Felix has always been withdrawn and there are other red flags that now make sense: his “nihilistic opinions” and “cynicism”, his friendlessness and the fact that when she takes him to parties, he likes to tell strangers “little inconsequential lies and build slightly alternate realities out of them”. Oh, and he also has a habit of pronouncing Slavoj Zizek in a radically different way every time he says it “(As a joke!)”.

The disjuncture between surface and reality disturbs the narrator profoundly – but as she considers how to dump Felix, she receives the news that he has been killed in a road accident. She quits her media job and flees to Berlin, where she somehow supports herself on $1,000 that his mother mysteriously donates – and begins her own deceptions, making up fake dating profiles and regaling everyone she meets with whimsical lies about her life.

It sounds like a sexy premise, in the tradition of Patricia Highsmith’s thrillers or any number of novels about Americans in Europe, notably Ben Lerner’s Leaving the Atocha Station, which was about an American writer in Madrid who can’t stop telling lies. But Fake Accounts soon reverts to the familiar scathing tone of Oyler’s book reviews – her own spiky comfort zone – and the shapelessness of autofiction.

• _INSTRUCTIONS_:
a: In the review excerpt, to which city does the narrator flee after quitting her media job?
b: Please extract the passage from the review excerpt starting with "The disjuncture between" and going on through "about her life.", copying it without changes.

Text and element pointing entries:

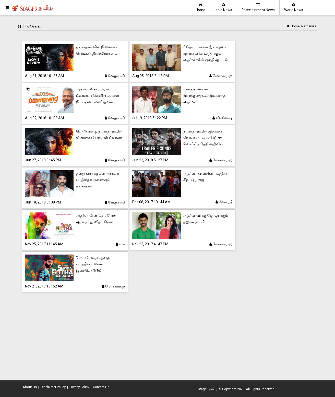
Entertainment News (258, 7)
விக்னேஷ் (222, 118)
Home (200, 7)
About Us (30, 387)
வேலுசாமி (115, 76)
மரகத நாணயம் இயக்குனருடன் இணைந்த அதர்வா (204, 95)
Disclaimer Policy (53, 387)
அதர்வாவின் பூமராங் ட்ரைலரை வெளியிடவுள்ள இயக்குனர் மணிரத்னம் (97, 95)
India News (223, 7)
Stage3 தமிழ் (207, 389)
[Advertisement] (167, 337)
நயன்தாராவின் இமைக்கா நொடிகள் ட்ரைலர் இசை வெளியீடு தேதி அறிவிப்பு (204, 137)
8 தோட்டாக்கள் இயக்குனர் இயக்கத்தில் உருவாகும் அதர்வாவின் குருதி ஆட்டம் (205, 53)
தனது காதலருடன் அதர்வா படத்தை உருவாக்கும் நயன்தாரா (97, 179)
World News (293, 7)
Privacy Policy (79, 387)
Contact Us (101, 387)
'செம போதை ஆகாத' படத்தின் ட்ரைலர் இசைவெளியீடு (93, 264)
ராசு (120, 244)
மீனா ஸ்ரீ (224, 202)
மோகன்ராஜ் (220, 76)
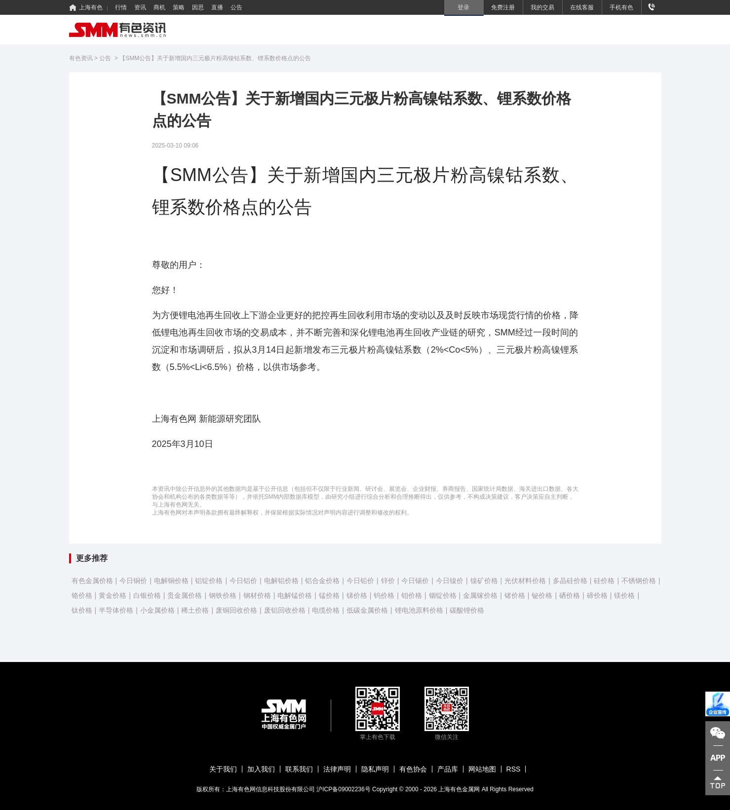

• _RESULTS FOR THE EXERCISE_:
a: Berlin

b:
The disjuncture between surface and reality disturbs the narrator profoundly – but as she considers how to dump Felix, she receives the news that he has been killed in a road accident. She quits her media job and flees to Berlin, where she somehow supports herself on $1,000 that his mother mysteriously donates – and begins her own deceptions, making up fake dating profiles and regaling everyone she meets with whimsical lies about her life.